--- START OF Excerpt provided ---

Ramzy Baroud -- World News Trust
Feb. 22, 2012 -- On two occasions in my life I found myself living close to the South China Sea. The sea became my escape from life’s pressing responsibilities. But there is no escaping the fact that the deceptively serene waters are now also grounds for a nascent but real new cold war.
China takes the name of the sea very seriously. Its claim over the relatively massive water body -- laden with oil, natural gas and other resources -- is perhaps "ill-defined," per the account of the BBC (Nov. 3, 2011), but it is also very serious. Countries such as Vietnam, the Philippines, Malaysia and Brunei are uneasy but are caught in a bind. China’s growing regional influence -- to some, perhaps "encroaching hegemony" -- is an uncontested fact of life.
To challenge -- or balance -- the rising Chinese power, these countries face a most difficult choice: accepting China’s supremacy or embracing an intractable American return to the region. The latter option is particularly worrisome considering the United States' poor military track record throughout the Asia-Pacific region.

--- END OF Excerpt provided ---
--- START OF Material provided ---

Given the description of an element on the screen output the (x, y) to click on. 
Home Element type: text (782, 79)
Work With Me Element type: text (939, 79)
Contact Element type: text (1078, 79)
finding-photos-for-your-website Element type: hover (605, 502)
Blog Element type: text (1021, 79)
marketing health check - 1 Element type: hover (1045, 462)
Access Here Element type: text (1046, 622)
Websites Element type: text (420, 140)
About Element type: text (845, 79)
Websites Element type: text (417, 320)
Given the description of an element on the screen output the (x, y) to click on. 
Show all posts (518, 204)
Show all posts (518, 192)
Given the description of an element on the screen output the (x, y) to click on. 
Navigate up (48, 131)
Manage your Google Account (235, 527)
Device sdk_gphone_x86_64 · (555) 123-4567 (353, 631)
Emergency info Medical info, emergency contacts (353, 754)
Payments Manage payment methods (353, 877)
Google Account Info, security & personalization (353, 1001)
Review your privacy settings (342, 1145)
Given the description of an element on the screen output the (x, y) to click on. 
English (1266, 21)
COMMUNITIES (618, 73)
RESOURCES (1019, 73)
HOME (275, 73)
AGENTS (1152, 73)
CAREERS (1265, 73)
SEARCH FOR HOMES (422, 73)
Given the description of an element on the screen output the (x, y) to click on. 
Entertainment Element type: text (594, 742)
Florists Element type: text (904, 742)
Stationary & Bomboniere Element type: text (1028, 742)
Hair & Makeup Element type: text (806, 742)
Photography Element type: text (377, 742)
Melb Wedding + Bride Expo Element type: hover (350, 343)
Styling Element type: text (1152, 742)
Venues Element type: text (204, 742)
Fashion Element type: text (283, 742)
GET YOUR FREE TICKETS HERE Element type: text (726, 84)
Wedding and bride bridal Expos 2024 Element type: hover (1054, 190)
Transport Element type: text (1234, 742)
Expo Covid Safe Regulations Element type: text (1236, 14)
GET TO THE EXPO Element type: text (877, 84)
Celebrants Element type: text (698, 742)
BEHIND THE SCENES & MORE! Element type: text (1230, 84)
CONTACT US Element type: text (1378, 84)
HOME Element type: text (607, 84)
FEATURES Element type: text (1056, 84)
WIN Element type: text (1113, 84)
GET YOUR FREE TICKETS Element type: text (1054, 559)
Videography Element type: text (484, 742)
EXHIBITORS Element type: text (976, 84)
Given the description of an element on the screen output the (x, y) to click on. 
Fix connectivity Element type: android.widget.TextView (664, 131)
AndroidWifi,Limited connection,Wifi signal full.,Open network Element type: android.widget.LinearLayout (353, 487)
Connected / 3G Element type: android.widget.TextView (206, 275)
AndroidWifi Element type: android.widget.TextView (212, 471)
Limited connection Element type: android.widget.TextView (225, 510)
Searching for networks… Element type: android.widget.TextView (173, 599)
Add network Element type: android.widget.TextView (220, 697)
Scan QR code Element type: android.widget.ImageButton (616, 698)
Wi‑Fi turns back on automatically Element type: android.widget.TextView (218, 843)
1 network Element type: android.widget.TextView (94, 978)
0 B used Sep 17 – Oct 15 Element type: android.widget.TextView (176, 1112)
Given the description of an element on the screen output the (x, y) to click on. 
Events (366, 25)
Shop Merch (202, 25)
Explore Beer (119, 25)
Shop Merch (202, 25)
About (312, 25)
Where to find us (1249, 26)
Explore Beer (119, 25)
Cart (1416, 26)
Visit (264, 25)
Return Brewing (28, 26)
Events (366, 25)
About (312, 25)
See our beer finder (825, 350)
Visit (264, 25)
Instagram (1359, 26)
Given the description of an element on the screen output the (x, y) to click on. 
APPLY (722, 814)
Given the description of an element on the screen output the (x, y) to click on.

--- END OF Material provided ---

* [The exercise] From the piece on the South China Sea, copy the passage starting at "China takes the" and ending at "fact of life.". These records come from a separate source.

* [Solution to this exercise]
China takes the name of the sea very seriously. Its claim over the relatively massive water body -- laden with oil, natural gas and other resources -- is perhaps "ill-defined," per the account of the BBC (Nov. 3, 2011), but it is also very serious. Countries such as Vietnam, the Philippines, Malaysia and Brunei are uneasy but are caught in a bind. China’s growing regional influence -- to some, perhaps "encroaching hegemony" -- is an uncontested fact of life.